*** Block opens ***

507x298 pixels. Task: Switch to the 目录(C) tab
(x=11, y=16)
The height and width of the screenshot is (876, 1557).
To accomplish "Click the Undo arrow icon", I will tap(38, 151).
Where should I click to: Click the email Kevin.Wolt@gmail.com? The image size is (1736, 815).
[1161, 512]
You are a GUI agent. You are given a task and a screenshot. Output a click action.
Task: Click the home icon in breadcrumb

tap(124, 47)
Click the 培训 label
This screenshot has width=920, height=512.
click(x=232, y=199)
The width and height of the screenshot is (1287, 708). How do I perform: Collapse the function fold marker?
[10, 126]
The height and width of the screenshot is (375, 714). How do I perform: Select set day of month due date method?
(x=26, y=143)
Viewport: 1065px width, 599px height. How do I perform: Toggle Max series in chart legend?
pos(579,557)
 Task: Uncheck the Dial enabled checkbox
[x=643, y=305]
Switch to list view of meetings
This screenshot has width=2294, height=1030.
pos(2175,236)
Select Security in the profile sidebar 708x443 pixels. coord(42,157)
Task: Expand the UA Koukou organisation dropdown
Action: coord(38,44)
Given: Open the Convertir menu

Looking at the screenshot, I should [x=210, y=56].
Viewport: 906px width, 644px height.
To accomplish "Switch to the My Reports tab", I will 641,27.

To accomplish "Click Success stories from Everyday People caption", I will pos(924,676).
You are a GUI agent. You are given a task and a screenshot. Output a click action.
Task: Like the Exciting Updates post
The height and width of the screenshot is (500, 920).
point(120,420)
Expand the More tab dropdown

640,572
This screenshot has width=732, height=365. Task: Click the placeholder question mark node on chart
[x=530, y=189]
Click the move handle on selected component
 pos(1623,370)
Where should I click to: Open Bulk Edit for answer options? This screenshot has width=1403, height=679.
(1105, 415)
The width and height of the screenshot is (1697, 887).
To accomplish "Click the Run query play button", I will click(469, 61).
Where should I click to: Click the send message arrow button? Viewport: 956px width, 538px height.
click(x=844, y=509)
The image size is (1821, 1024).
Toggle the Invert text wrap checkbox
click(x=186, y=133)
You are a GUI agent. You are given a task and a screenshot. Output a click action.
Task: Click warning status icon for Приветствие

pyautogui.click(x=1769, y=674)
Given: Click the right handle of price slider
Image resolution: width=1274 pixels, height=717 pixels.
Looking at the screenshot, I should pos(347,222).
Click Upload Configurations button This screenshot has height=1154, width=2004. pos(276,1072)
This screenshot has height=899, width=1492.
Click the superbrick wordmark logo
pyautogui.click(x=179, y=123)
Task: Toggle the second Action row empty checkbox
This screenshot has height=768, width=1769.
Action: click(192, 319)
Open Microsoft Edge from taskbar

*** Block closes ***

• _Problem to solve_
When you answer, return the records above exactly as they stand.

• _Task result_
507x298 pixels. Task: Switch to the 目录(C) tab
(x=11, y=16)
The height and width of the screenshot is (876, 1557).
To accomplish "Click the Undo arrow icon", I will tap(38, 151).
Where should I click to: Click the email Kevin.Wolt@gmail.com? The image size is (1736, 815).
[1161, 512]
You are a GUI agent. You are given a task and a screenshot. Output a click action.
Task: Click the home icon in breadcrumb

tap(124, 47)
Click the 培训 label
This screenshot has width=920, height=512.
click(x=232, y=199)
The width and height of the screenshot is (1287, 708). How do I perform: Collapse the function fold marker?
[10, 126]
The height and width of the screenshot is (375, 714). How do I perform: Select set day of month due date method?
(x=26, y=143)
Viewport: 1065px width, 599px height. How do I perform: Toggle Max series in chart legend?
pos(579,557)
 Task: Uncheck the Dial enabled checkbox
[x=643, y=305]
Switch to list view of meetings
This screenshot has width=2294, height=1030.
pos(2175,236)
Select Security in the profile sidebar 708x443 pixels. coord(42,157)
Task: Expand the UA Koukou organisation dropdown
Action: coord(38,44)
Given: Open the Convertir menu

Looking at the screenshot, I should [x=210, y=56].
Viewport: 906px width, 644px height.
To accomplish "Switch to the My Reports tab", I will 641,27.

To accomplish "Click Success stories from Everyday People caption", I will pos(924,676).
You are a GUI agent. You are given a task and a screenshot. Output a click action.
Task: Like the Exciting Updates post
The height and width of the screenshot is (500, 920).
point(120,420)
Expand the More tab dropdown

640,572
This screenshot has width=732, height=365. Task: Click the placeholder question mark node on chart
[x=530, y=189]
Click the move handle on selected component
 pos(1623,370)
Where should I click to: Open Bulk Edit for answer options? This screenshot has width=1403, height=679.
(1105, 415)
The width and height of the screenshot is (1697, 887).
To accomplish "Click the Run query play button", I will click(469, 61).
Where should I click to: Click the send message arrow button? Viewport: 956px width, 538px height.
click(x=844, y=509)
The image size is (1821, 1024).
Toggle the Invert text wrap checkbox
click(x=186, y=133)
You are a GUI agent. You are given a task and a screenshot. Output a click action.
Task: Click warning status icon for Приветствие

pyautogui.click(x=1769, y=674)
Given: Click the right handle of price slider
Image resolution: width=1274 pixels, height=717 pixels.
Looking at the screenshot, I should pos(347,222).
Click Upload Configurations button This screenshot has height=1154, width=2004. pos(276,1072)
This screenshot has height=899, width=1492.
Click the superbrick wordmark logo
pyautogui.click(x=179, y=123)
Task: Toggle the second Action row empty checkbox
This screenshot has height=768, width=1769.
Action: click(192, 319)
Open Microsoft Edge from taskbar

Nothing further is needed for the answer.